## SELECTED PASSAGE:
_____

The Littlewoods Pools building, located in Liverpool, England, was built in 1938 to serve as the headquarters of the Littlewoods football pools enterprise. It overlooks Edge Lane and Wavertree Botanic Park, and its design makes it a prominent landmark.

The building was requisitioned by the government during World War II to house the postal censorship department, and was later used for the manufacture of floors for Halifax bombers. After returning to Littlewoods' ownership, the site was eventually closed in 1994, and now stands empty. A fire in 2018 caused damage to a large part of the interior. However, plans are underway to convert the building into a film studio, which will be tenanted by Twickenham Studios and Liverpool John Moores University.

==Operational history==
Littlewoods was a football pools company founded by John Moores in 1923. The company rapidly expanded throughout the 1930s, and the Littlewoods Pools building, opened in 1938, was purpose-built to provide more space for its operations. Designed in the Art Deco style, by architect Gerald de Courcy Fraser, the building is an imposing white-rendered structure consisting of a central clock tower and two long wings terminated by pavilions.

In September 1939, immediately after the outbreak of World War II, the building was requisitioned by the government, becoming the home of the postal censorship department. Its printing presses were also used to print National Registration forms. Later in the war, the building was put to various other uses, including the manufacture of floors for Halifax bombers. In November 1945, the building was handed over to the war casualties department, and was finally released to Littlewoods the following year.

Littlewoods Pools continued to operate out of the building until November 1994, at which time the site was closed and its staff redeployed or made redundant. This was concurrent with the launch of the National Lottery, which immediately became a major rival to the pools industry; the closure of the Edge Lane site was carried out in anticipation of reduced profits as a result of this new competition.

_____

## EXTRACTED RECORDS:
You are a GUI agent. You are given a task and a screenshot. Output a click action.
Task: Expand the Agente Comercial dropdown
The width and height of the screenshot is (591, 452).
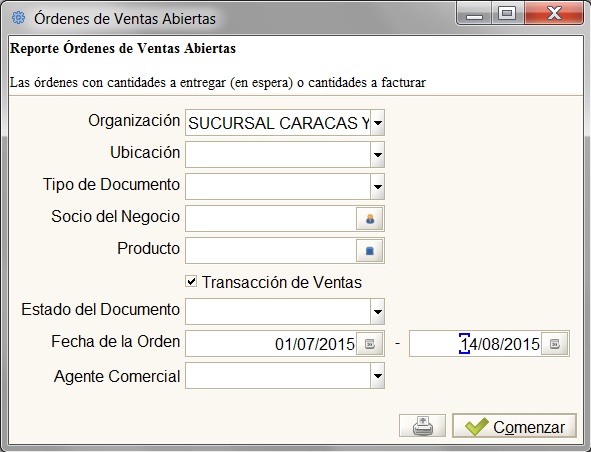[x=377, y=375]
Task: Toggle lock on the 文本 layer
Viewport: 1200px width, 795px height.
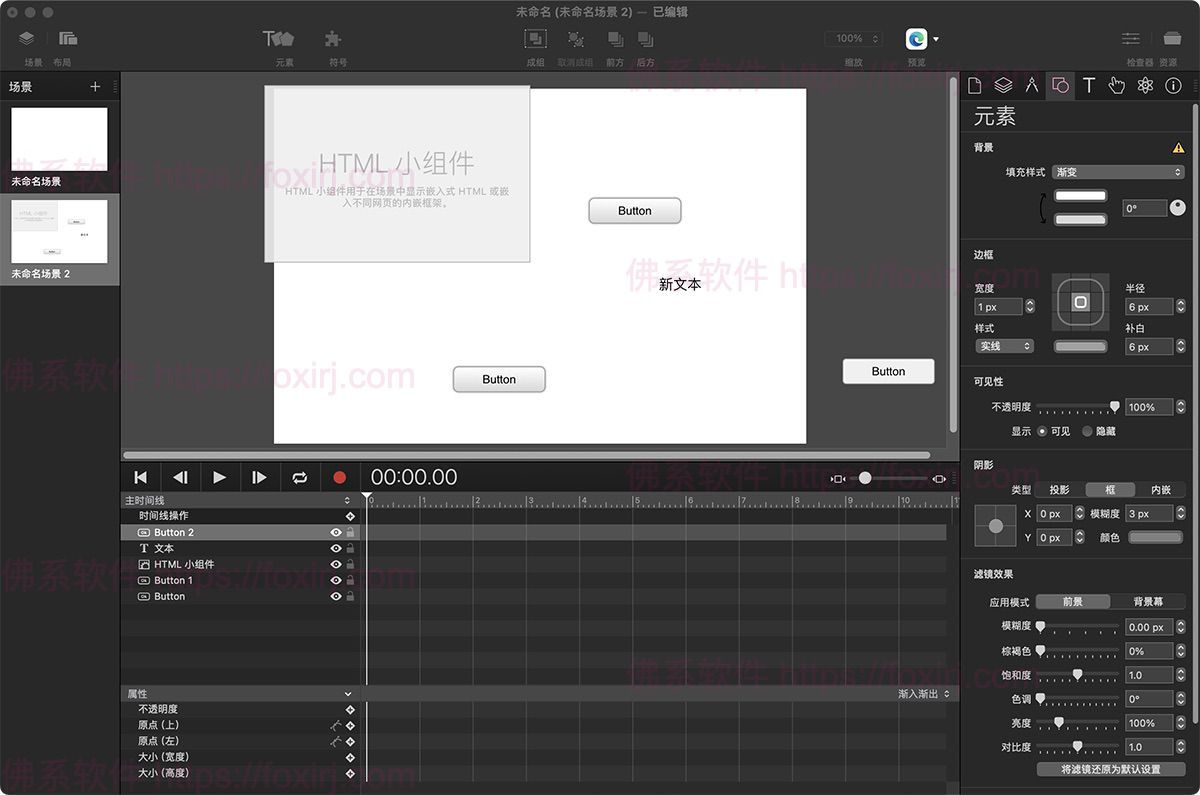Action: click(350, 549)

_____

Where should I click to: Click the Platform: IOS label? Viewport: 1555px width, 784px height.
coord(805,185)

_____

## EXERCISE DIRECTIONS:
Quote the stretch of the Littlewoods Pools building text from "Littlewoods Pools continued" through "this new competition.". The records have nothing to do with the text about the Littlewoods Pools building.

## RESULT OF THE TASK:
Littlewoods Pools continued to operate out of the building until November 1994, at which time the site was closed and its staff redeployed or made redundant. This was concurrent with the launch of the National Lottery, which immediately became a major rival to the pools industry; the closure of the Edge Lane site was carried out in anticipation of reduced profits as a result of this new competition.